*** Entries shown ***
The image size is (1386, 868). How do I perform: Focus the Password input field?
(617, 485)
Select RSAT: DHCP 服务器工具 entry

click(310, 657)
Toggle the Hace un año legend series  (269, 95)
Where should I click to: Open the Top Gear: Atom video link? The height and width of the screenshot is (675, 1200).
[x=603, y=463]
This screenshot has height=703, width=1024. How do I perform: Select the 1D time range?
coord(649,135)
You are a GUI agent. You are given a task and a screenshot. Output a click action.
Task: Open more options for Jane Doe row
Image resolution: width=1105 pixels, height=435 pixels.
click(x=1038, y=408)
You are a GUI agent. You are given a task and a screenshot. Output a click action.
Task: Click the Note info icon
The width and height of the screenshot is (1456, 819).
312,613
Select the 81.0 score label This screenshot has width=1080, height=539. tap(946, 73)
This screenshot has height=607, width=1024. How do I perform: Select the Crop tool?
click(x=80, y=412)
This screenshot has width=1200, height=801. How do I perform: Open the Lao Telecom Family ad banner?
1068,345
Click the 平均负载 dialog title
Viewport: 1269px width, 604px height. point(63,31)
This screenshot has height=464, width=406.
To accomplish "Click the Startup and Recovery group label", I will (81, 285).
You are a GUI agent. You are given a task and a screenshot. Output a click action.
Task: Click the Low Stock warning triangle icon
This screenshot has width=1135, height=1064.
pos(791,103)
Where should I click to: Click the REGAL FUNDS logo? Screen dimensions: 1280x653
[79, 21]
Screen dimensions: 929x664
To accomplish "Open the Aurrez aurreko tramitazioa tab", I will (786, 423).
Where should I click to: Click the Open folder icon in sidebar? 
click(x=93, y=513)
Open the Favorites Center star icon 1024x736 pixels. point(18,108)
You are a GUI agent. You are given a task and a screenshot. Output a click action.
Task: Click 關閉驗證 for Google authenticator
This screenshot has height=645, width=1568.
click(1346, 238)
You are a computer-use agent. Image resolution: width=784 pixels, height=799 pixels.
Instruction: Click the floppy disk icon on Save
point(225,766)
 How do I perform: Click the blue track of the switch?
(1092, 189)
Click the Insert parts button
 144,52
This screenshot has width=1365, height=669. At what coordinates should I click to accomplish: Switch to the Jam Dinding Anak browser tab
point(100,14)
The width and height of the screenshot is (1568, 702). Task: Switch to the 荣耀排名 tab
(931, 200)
*** End of Entries shown ***
» **Task prompt**: Output nothing but the number of lines in the data containing the string "will".

» **Result of this exercise**: 2